I don't suppose there is any other footage from other businesses close to your garage.


----------



## mandyandandy (Oct 1, 2006)

It wasn't a garage as in our garage it was a repair garage which is where the CCTV camera images came from, same from next door unit, neither got the reg of the truck or the 2 cars with it. Starting to come to terms with it now, we know we have to move on so trying to list all that was in there, what a nightmare! 

They want photo's or receipts/invoices of things claimed, going to take forever, most of this I kept in a folder in bottom of van wardrobe.

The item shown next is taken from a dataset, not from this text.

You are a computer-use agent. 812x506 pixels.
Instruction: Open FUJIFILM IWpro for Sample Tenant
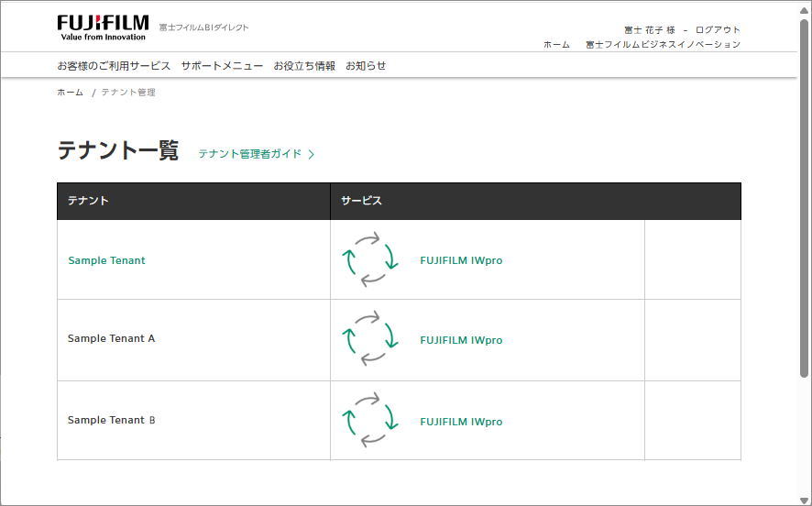point(461,260)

There is going to be an excellent car boot sale somewhere next weekend. 

Mandy


----------



## Pudsey_Bear (Sep 25, 2008)

mandyandandy said:


> It wasn't a garage as in our garage it was a repair garage which is where the CCTV camera images came from, same from next door unit, neither got the reg of the truck or the 2 cars with
> 
> Mandy


I was meaning other businesses near to where yours was in for repair.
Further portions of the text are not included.